-------- Data supplied --------

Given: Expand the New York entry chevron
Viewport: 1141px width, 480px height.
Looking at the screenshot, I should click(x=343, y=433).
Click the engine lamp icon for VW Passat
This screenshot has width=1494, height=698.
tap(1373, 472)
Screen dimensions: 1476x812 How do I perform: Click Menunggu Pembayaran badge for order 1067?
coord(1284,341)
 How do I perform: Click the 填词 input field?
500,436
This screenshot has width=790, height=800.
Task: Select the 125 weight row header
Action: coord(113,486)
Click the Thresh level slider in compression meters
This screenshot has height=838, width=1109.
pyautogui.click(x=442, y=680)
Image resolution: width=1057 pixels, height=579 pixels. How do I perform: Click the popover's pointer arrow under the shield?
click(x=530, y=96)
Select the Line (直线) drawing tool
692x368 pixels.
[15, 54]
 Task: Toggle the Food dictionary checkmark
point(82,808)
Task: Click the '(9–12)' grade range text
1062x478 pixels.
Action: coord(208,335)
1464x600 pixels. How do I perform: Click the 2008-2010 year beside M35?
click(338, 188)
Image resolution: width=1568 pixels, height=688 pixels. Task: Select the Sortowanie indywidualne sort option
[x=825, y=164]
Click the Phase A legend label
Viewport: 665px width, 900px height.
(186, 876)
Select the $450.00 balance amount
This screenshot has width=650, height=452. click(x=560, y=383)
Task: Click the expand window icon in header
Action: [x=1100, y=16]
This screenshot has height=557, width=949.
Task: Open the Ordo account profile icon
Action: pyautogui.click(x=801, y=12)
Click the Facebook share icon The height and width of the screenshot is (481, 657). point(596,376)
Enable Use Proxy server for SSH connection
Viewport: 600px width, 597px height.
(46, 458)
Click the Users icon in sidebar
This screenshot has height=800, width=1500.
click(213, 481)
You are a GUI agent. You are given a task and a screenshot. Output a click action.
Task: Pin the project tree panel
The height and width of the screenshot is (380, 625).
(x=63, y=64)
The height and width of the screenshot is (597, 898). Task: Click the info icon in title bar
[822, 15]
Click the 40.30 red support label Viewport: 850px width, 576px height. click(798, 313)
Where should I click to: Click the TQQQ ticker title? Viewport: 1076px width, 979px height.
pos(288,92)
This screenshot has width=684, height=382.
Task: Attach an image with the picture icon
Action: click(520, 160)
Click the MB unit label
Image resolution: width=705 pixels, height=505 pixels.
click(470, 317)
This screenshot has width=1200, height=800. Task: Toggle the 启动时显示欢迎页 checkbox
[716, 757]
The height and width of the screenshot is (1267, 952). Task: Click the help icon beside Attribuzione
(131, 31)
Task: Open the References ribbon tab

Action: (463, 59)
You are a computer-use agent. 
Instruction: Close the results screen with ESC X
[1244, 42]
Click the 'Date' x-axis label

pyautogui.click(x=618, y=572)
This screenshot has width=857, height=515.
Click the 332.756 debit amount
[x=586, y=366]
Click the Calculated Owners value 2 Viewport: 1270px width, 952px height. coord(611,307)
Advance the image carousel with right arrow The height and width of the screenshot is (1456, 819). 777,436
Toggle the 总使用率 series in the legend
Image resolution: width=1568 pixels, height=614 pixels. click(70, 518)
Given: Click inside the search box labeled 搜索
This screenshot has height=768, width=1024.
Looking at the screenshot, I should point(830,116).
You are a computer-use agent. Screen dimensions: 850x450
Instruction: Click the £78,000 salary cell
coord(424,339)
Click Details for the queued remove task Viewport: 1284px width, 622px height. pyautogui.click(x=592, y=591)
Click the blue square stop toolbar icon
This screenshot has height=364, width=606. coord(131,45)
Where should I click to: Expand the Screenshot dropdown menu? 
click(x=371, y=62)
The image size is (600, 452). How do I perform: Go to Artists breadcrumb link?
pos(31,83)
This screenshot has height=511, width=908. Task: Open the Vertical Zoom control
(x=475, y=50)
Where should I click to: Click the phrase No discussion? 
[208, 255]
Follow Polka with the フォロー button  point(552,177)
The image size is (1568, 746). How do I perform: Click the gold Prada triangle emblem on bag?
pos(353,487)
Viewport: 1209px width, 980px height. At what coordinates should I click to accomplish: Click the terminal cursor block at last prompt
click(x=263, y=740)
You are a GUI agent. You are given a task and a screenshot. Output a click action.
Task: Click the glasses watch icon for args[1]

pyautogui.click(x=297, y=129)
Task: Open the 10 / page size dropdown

--------

> _Work instructions_
Using the records above, copy word for word the line with "Click the Phase A legend label", the line with "Click the 40.30", and every line between them.

> _Exercise solution_
Click the Phase A legend label
Viewport: 665px width, 900px height.
(186, 876)
Select the $450.00 balance amount
This screenshot has width=650, height=452. click(x=560, y=383)
Task: Click the expand window icon in header
Action: [x=1100, y=16]
This screenshot has height=557, width=949.
Task: Open the Ordo account profile icon
Action: pyautogui.click(x=801, y=12)
Click the Facebook share icon The height and width of the screenshot is (481, 657). point(596,376)
Enable Use Proxy server for SSH connection
Viewport: 600px width, 597px height.
(46, 458)
Click the Users icon in sidebar
This screenshot has height=800, width=1500.
click(213, 481)
You are a GUI agent. You are given a task and a screenshot. Output a click action.
Task: Pin the project tree panel
The height and width of the screenshot is (380, 625).
(x=63, y=64)
The height and width of the screenshot is (597, 898). Task: Click the info icon in title bar
[822, 15]
Click the 40.30 red support label Viewport: 850px width, 576px height. click(798, 313)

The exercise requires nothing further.